Very little is known even within states about the provision of counsel to youth. Only a handful of states contribute data to the National Juvenile Court Data Archive with detail on whether counsel was provided, the type of representation and case outcomes.
From these states, a sample of counties that had useful information regarding legal counsel were identified. The final 2013 sample included 123 counties which contributed 53,184 petitioned delinquency cases to the analysis. These jurisdictions represent 16% of the U.S. juvenile population eligible for contact with the juvenile justice system. In these jurisdictions, youth were legally represented in virtually all of the petitioned (formal) cases. In this sense, the jurisdictions may not be representative of jurisdictions nationwide.
- The Pennsylvania Juvenile Delinquency Data Analysis Tool (online tool with the ability to explore appointment of counsel issues by race and ethnicity, disposition, outcomes and more)
Case flow of formal juvenile court cases by type of representation
The availability of publicly reported juvenile defense data is quite limited.

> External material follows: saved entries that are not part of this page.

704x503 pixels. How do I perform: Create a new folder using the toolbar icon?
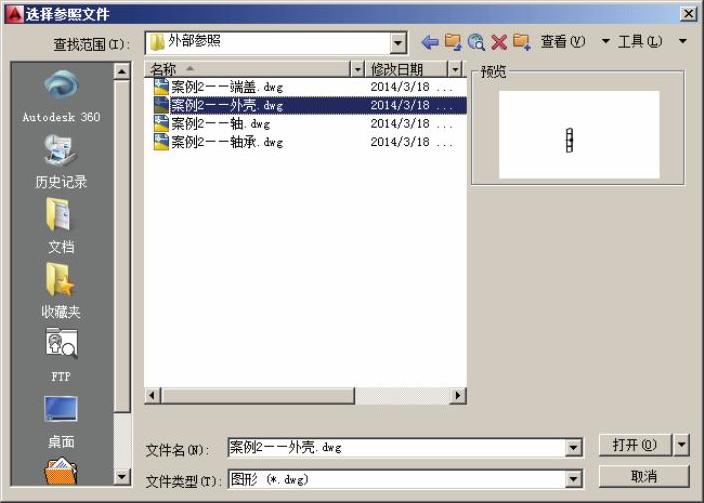[x=521, y=42]
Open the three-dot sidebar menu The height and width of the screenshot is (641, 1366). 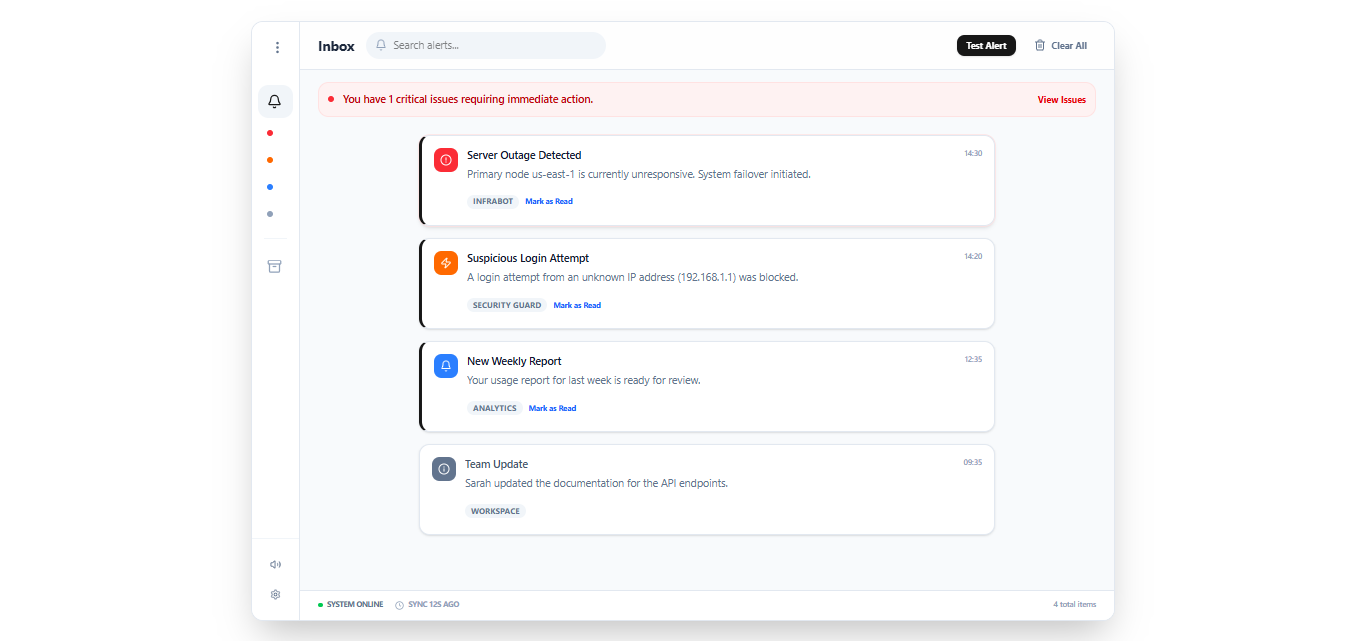pos(276,47)
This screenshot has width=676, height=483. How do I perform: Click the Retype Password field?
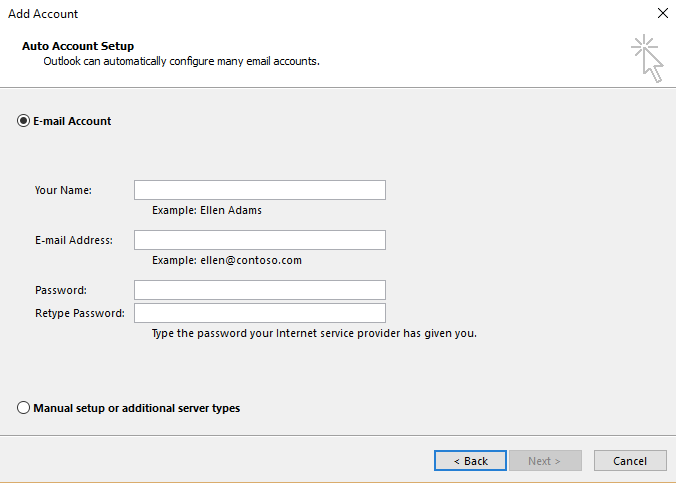(260, 313)
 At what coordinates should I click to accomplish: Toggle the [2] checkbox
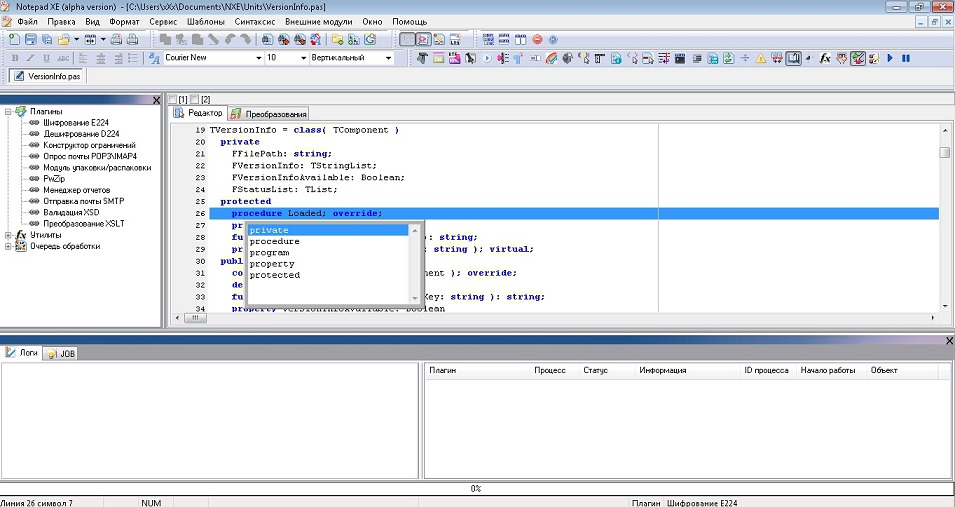[x=195, y=99]
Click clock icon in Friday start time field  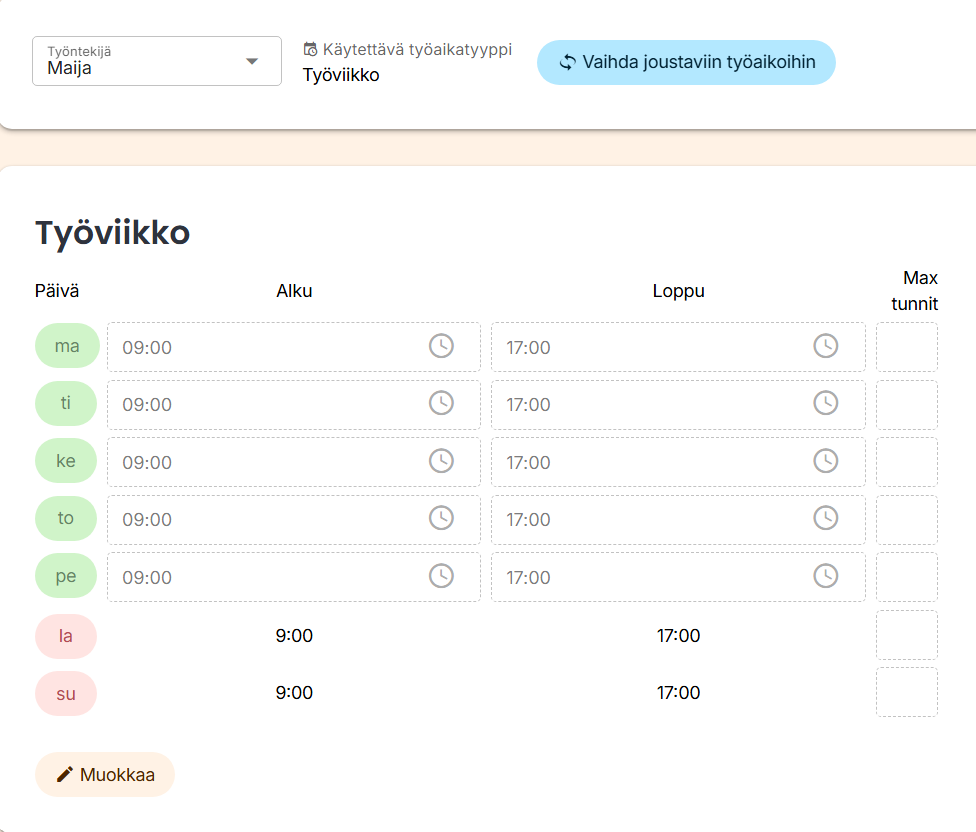coord(441,576)
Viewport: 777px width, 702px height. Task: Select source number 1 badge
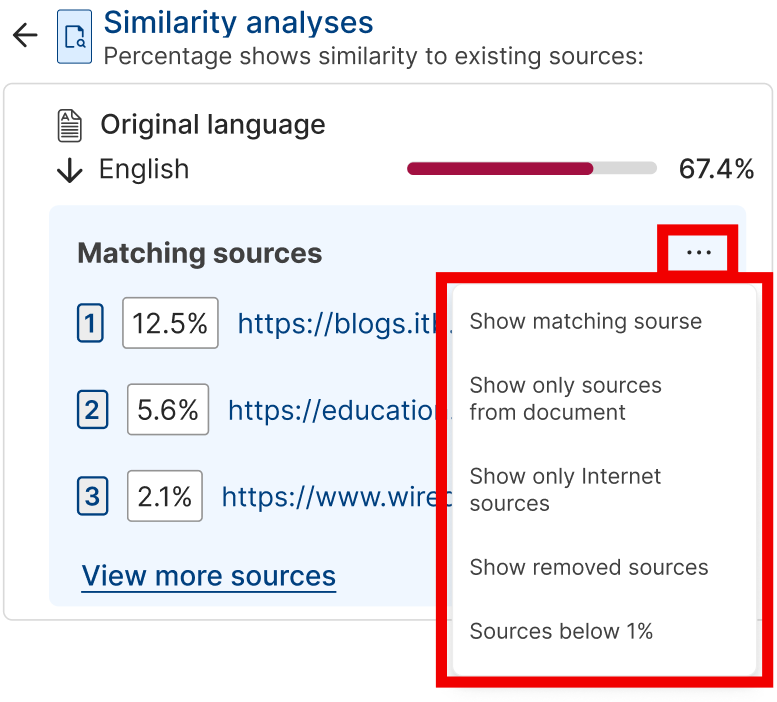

Most of the available data, published by state public defender agencies, highlight the number or proportion of cases that are served by indigent defense systems across the country. These data are limited in scope as they only highlight the case load of public defender agencies, and do not capture the number of cases with privately retained counsel or those that waive representation.
A few states (CA, IN, PA, TX) report more comprehensively by collecting defense representation from the juvenile court perspective, which often captures the number of cases represented by private attorneys and those in which representation was waived. Data presented here should be used with caution as they represent different data sources and units of count. Users are encouraged to refer to the source report links when considering state-specific data.

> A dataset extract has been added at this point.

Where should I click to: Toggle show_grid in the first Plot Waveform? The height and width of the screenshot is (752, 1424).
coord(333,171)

- Indefensible: The Lack of Juvenile Defense Data (JJGPS StateScan, 2015)
Publishing or reporting comprehensive juvenile defense data is rare. As noted above, most data on juvenile defense focuses on aggregate counts of youth represented by some form of indigent defense (public defender, appointed counsel, contract attorney). Only two states in the country annually publish statewide data to describe the number of youth unrepresented or who waive representation, those that retain private attorneys, and those that receive a form of indigent defense.